Biphasic effect of prostaglandin E(1) on the severity of acute pancreatitis induced by a closed duodenal loop in rats

The effect of prostaglandin E(1) (PGE1) on the severity of acute pancreatitis induced by a closed duodenal loop in the rat was tested. PGE1 was administered subcutaneously at various doses (3, 6, 12, and 24 mu g/kg) at hourly intervals, from the induction of acute pancreatitis up to the 24th hour. A saline-treated group served as the control. The mortality rate was recorded, and pancreatic histology was evaluated by a scoring system. Serum amylase activity and pancreatic amylase, trypsin, protein, and desoxyribonucleic acid (DNA) contents were determined at 24 h. Administration of PGE 1 influenced the severity of acute pancreatitis biphasically. Serum amylase was reduced significantly (p < 0.01) at a dose of 12 mu g/kg/h, but less at 24 mu g/kg/h.

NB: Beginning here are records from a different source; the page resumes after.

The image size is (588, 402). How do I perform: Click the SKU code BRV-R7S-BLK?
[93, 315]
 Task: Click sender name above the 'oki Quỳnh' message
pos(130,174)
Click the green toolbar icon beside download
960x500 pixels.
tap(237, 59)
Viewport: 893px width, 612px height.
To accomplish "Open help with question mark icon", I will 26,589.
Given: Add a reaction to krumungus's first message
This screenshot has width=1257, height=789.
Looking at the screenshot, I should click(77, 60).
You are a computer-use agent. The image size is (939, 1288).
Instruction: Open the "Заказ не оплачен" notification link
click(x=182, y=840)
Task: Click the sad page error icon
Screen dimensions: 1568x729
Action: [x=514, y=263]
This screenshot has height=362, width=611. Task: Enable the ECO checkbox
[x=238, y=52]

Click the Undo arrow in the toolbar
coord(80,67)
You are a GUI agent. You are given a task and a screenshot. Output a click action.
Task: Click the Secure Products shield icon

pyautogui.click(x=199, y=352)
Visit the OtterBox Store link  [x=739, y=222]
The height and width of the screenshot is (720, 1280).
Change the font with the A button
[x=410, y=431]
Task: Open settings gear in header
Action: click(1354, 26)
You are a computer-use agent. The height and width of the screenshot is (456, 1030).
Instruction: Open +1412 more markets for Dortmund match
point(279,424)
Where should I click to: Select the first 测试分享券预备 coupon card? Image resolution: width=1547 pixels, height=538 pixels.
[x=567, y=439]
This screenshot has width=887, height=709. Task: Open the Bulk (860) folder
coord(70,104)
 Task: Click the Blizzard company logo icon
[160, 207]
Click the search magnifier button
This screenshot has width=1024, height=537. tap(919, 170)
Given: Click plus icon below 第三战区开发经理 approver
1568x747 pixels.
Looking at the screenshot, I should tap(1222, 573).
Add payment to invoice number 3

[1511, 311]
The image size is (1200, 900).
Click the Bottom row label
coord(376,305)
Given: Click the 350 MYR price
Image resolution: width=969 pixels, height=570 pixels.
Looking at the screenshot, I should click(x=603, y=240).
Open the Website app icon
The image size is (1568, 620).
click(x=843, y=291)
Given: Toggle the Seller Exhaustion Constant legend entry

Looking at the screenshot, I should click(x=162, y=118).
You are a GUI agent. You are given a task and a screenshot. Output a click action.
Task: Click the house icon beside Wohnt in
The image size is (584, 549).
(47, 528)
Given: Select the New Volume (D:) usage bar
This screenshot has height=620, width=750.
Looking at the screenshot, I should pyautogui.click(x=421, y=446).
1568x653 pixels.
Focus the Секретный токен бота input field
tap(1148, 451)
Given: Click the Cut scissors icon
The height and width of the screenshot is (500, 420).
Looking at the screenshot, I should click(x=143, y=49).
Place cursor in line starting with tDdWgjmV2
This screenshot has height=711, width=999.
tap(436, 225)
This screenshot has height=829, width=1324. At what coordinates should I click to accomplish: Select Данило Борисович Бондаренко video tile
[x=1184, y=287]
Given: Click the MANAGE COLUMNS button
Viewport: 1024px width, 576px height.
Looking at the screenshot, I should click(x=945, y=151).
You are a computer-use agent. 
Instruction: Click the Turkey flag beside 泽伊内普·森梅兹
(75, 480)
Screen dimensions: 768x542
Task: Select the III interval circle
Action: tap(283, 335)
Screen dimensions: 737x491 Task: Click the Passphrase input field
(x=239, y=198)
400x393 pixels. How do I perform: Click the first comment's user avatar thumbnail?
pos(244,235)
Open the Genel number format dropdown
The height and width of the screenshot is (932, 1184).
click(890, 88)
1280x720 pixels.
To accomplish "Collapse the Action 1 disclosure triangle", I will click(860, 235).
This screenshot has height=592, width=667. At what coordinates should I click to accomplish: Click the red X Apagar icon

Pancreatic weights did not differ in the groups. Pancreatic amylase, trypsin, and protein contents showed significant elevations (p < 0.01), yet the mortality rate was reduced using 6 and 12 mu g/kg/h doses of PGE1 compared to controls, but not at higher and lower doses. The DNA content was significantly higher at the 6 mu g/kg/h dose, compared to the control. The extent of necrosis and the severity of hemorrhage were reduced significantly (p < 0.05) at doses of 6 and 12 mu g/kg/h of PGE1, but less at 24 mu g/kg/h. Leukocyte infiltration was not affected. In conclusion, optimal doses of PGE1 can ameliorate, but higher doses increase, the severity of acute pancreatitis in this experimental model.